# Technical Data Extraction: Performance Heatmaps for TriviaQA and Natural Questions
This document contains a detailed extraction of data from two side-by-side heatmaps illustrating model accuracy (Acc) across two different datasets: **TriviaQA** (left) and **Natural Questions (NaturalQ.)** (right).
## 1. Document Structure and Components
The image is divided into two main regions, each containing a heatmap with a shared coordinate system for the axes.
* **X-Axis (Top):** Represents the number of documents used, labeled as `1-Doc`, `2-Doc`, `5-Doc`, `10-Doc`, `20-Doc`, `50-Doc`, and `100-Doc`.
* **Y-Axis (Left):** Represents the number of "shots" (examples) provided, labeled in powers of 2: $2^0$-Shot, $2^2$-Shot, $2^4$-Shot, $2^6$-Shot, and $2^8$-Shot.
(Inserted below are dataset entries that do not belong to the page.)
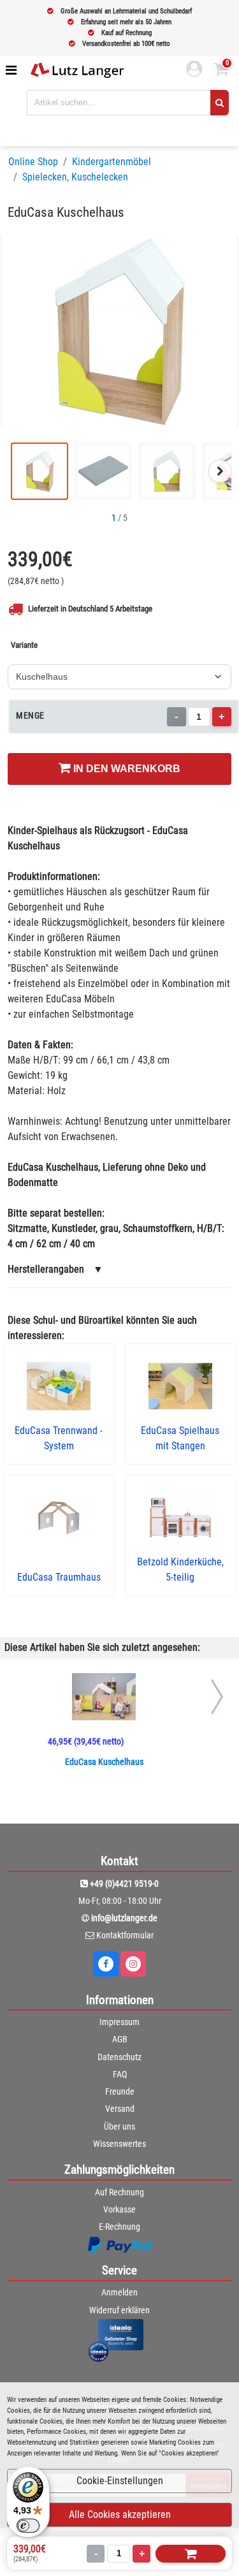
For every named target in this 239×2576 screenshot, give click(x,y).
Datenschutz (119, 2057)
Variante (24, 645)
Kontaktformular (125, 1935)
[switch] (28, 2526)
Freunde (119, 2091)
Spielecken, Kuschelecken (75, 177)
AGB (119, 2039)
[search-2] (219, 102)
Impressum (119, 2022)
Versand (119, 2109)
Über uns (119, 2126)
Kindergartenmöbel (111, 162)
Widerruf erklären (119, 2310)
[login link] (194, 70)
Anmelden (119, 2292)
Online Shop (33, 162)
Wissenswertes (119, 2144)
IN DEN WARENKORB (125, 768)
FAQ (120, 2074)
* **Color Gradient:** A diverging color scale is used where **Dark Red** indicates the highest accuracy values, **White/Beige** indicates median values, and **Dark Blue** indicates the lowest accuracy values.
---
## 2. Region 1: TriviaQA Acc (Left Chart)
### Trend Analysis
The TriviaQA heatmap shows a general trend where accuracy improves as the number of documents increases from 1 to 20. Performance peaks around the 20-Doc to 50-Doc range. Interestingly, performance appears relatively stable or slightly improves as the number of shots increases for low document counts, but the highest overall performance (69.0) is achieved at $2^2$-Shot with 50 documents.
### Data Table: TriviaQA Accuracy (%)
| Shots \ Docs | 1-Doc | 2-Doc | 5-Doc | 10-Doc | 20-Doc | 50-Doc | 100-Doc |
| :--- | :---: | :---: | :---: | :---: | :---: | :---: | :---: |
| **$2^0$-Shot** | 63.6 | 64.7 | 66.6 | 67.6 | 68.6 | 65.9 | 68.2 |
| **$2^2$-Shot** | 64.0 | 65.5 | 66.9 | 67.7 | 68.5 | 69.0 | 65.7 |
| **$2^4$-Shot** | 65.2 | 66.5 | 67.5 | 67.9 | 68.6 | 66.8 | [N/A] |
| **$2^6$-Shot** | 65.5 | 66.1 | 67.3 | 67.5 | 68.2 | [N/A] | [N/A] |
| **$2^8$-Shot** | 65.5 | 66.4 | 67.2 | 67.6 | [N/A] | [N/A] | [N/A] |
---
## 3. Region 2: NaturalQ. Acc (Right Chart)
### Trend Analysis
The Natural Questions heatmap displays a distinct "peak" performance zone. Accuracy increases significantly when moving from 1-Doc to 20-Doc, reaching a maximum of 54.6 at $2^0$-Shot/20-Doc. However, there is a sharp performance degradation (indicated by the shift to dark blue) when moving to 50-Doc and 100-Doc for the lower shot counts, suggesting a potential "distraction" or context window issue at those scales for this specific dataset.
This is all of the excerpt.